START INFORMATION

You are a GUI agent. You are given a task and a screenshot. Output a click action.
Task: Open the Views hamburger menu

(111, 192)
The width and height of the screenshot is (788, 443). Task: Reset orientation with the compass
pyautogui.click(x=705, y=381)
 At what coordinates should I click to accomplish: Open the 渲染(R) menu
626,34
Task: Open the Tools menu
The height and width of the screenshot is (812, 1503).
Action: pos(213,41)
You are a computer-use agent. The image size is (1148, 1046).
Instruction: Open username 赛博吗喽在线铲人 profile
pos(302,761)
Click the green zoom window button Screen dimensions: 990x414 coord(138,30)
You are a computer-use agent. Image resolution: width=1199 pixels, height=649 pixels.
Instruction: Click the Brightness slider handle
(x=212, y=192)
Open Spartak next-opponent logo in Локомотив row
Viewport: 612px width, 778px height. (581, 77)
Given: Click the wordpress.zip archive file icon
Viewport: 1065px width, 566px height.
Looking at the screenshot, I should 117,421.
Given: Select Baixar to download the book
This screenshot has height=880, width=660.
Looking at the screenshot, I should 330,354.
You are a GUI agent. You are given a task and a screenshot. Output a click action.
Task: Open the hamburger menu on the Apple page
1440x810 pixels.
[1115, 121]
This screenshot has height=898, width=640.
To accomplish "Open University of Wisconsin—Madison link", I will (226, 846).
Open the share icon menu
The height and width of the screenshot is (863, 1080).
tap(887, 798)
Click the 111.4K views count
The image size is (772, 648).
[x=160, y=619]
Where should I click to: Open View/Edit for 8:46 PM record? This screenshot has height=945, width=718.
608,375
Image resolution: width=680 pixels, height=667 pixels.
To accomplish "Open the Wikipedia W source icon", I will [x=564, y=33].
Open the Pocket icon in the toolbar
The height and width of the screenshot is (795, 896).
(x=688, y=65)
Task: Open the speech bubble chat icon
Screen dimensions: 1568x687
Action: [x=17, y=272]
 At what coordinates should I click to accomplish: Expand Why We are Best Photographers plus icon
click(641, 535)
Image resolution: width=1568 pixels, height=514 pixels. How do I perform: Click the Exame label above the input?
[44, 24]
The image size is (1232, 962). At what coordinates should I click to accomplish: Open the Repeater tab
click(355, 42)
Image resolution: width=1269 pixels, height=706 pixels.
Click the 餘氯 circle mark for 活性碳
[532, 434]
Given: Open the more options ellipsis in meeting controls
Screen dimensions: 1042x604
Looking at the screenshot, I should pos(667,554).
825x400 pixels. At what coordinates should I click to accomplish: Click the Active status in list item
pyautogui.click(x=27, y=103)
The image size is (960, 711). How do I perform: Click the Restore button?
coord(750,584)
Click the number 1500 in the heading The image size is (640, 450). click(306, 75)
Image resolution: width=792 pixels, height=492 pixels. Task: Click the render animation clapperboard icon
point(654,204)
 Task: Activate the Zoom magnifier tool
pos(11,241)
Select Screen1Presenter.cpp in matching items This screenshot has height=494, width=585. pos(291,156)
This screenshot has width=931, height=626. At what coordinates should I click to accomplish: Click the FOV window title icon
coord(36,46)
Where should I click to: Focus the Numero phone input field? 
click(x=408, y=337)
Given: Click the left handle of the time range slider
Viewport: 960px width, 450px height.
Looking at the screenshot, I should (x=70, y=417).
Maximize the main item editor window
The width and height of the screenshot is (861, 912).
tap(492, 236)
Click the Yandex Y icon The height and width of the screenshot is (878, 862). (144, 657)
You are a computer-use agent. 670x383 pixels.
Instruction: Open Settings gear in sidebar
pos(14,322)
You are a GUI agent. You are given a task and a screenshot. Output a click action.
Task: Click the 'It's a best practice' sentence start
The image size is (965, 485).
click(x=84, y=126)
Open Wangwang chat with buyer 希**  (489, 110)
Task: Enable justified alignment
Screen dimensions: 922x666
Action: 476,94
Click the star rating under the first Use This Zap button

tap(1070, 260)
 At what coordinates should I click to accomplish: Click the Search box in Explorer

END INFORMATION

- TASK REQUIREMENTS: Output each of the records exactly as it stands above.

- TASK OUTPUT:
You are a GUI agent. You are given a task and a screenshot. Output a click action.
Task: Open the Views hamburger menu

(111, 192)
The width and height of the screenshot is (788, 443). Task: Reset orientation with the compass
pyautogui.click(x=705, y=381)
 At what coordinates should I click to accomplish: Open the 渲染(R) menu
626,34
Task: Open the Tools menu
The height and width of the screenshot is (812, 1503).
Action: pos(213,41)
You are a computer-use agent. The image size is (1148, 1046).
Instruction: Open username 赛博吗喽在线铲人 profile
pos(302,761)
Click the green zoom window button Screen dimensions: 990x414 coord(138,30)
You are a computer-use agent. Image resolution: width=1199 pixels, height=649 pixels.
Instruction: Click the Brightness slider handle
(x=212, y=192)
Open Spartak next-opponent logo in Локомотив row
Viewport: 612px width, 778px height. (581, 77)
Given: Click the wordpress.zip archive file icon
Viewport: 1065px width, 566px height.
Looking at the screenshot, I should 117,421.
Given: Select Baixar to download the book
This screenshot has height=880, width=660.
Looking at the screenshot, I should 330,354.
You are a GUI agent. You are given a task and a screenshot. Output a click action.
Task: Open the hamburger menu on the Apple page
1440x810 pixels.
[1115, 121]
This screenshot has height=898, width=640.
To accomplish "Open University of Wisconsin—Madison link", I will (226, 846).
Open the share icon menu
The height and width of the screenshot is (863, 1080).
tap(887, 798)
Click the 111.4K views count
The image size is (772, 648).
[x=160, y=619]
Where should I click to: Open View/Edit for 8:46 PM record? This screenshot has height=945, width=718.
608,375
Image resolution: width=680 pixels, height=667 pixels.
To accomplish "Open the Wikipedia W source icon", I will [x=564, y=33].
Open the Pocket icon in the toolbar
The height and width of the screenshot is (795, 896).
(x=688, y=65)
Task: Open the speech bubble chat icon
Screen dimensions: 1568x687
Action: [x=17, y=272]
 At what coordinates should I click to accomplish: Expand Why We are Best Photographers plus icon
click(641, 535)
Image resolution: width=1568 pixels, height=514 pixels. How do I perform: Click the Exame label above the input?
[44, 24]
The image size is (1232, 962). At what coordinates should I click to accomplish: Open the Repeater tab
click(355, 42)
Image resolution: width=1269 pixels, height=706 pixels.
Click the 餘氯 circle mark for 活性碳
[532, 434]
Given: Open the more options ellipsis in meeting controls
Screen dimensions: 1042x604
Looking at the screenshot, I should pos(667,554).
825x400 pixels. At what coordinates should I click to accomplish: Click the Active status in list item
pyautogui.click(x=27, y=103)
The image size is (960, 711). How do I perform: Click the Restore button?
coord(750,584)
Click the number 1500 in the heading The image size is (640, 450). click(306, 75)
Image resolution: width=792 pixels, height=492 pixels. Task: Click the render animation clapperboard icon
point(654,204)
 Task: Activate the Zoom magnifier tool
pos(11,241)
Select Screen1Presenter.cpp in matching items This screenshot has height=494, width=585. pos(291,156)
This screenshot has width=931, height=626. At what coordinates should I click to accomplish: Click the FOV window title icon
coord(36,46)
Where should I click to: Focus the Numero phone input field? 
click(x=408, y=337)
Given: Click the left handle of the time range slider
Viewport: 960px width, 450px height.
Looking at the screenshot, I should (x=70, y=417).
Maximize the main item editor window
The width and height of the screenshot is (861, 912).
tap(492, 236)
Click the Yandex Y icon The height and width of the screenshot is (878, 862). (144, 657)
You are a computer-use agent. 670x383 pixels.
Instruction: Open Settings gear in sidebar
pos(14,322)
You are a GUI agent. You are given a task and a screenshot. Output a click action.
Task: Click the 'It's a best practice' sentence start
The image size is (965, 485).
click(x=84, y=126)
Open Wangwang chat with buyer 希**  (489, 110)
Task: Enable justified alignment
Screen dimensions: 922x666
Action: 476,94
Click the star rating under the first Use This Zap button

tap(1070, 260)
 At what coordinates should I click to accomplish: Click the Search box in Explorer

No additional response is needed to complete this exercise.